Records to process
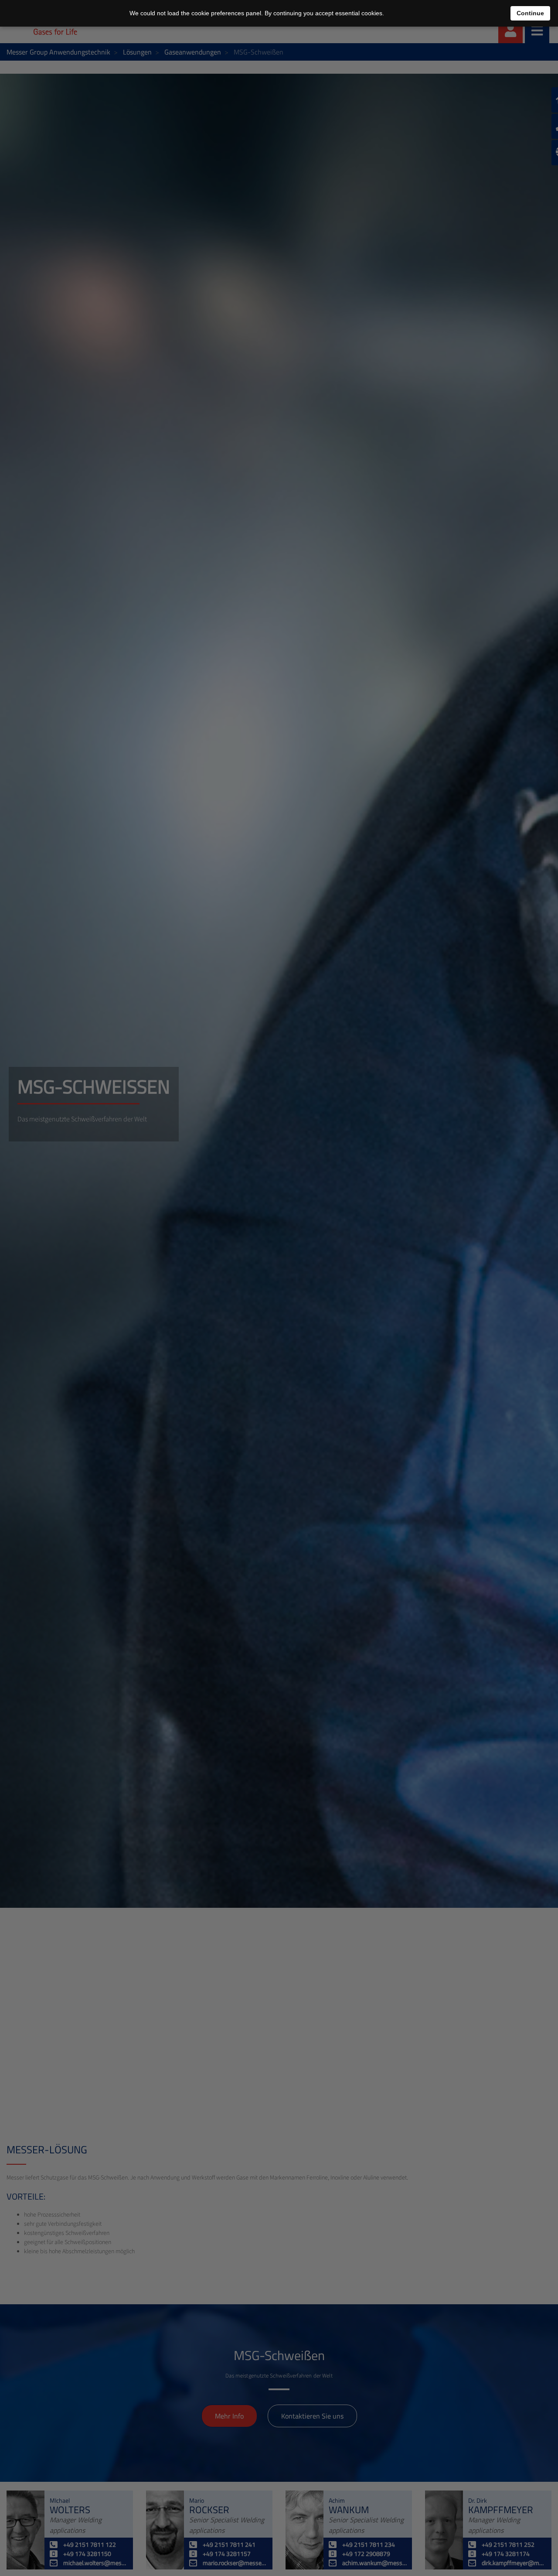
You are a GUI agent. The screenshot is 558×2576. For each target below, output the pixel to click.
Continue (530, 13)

==

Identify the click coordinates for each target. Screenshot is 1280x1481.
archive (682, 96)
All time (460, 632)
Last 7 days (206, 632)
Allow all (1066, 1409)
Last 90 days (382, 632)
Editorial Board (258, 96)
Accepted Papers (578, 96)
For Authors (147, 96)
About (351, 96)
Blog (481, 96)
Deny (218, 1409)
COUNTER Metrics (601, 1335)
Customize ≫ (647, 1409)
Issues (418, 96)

Work item
When the word "target" occurs in a line above, list that line.

Answer area
You are a GUI agent. The screenshot is 558×2576. For each target below, output the pixel to click.
Identify the click coordinates for each target. Screenshot is 1280x1481.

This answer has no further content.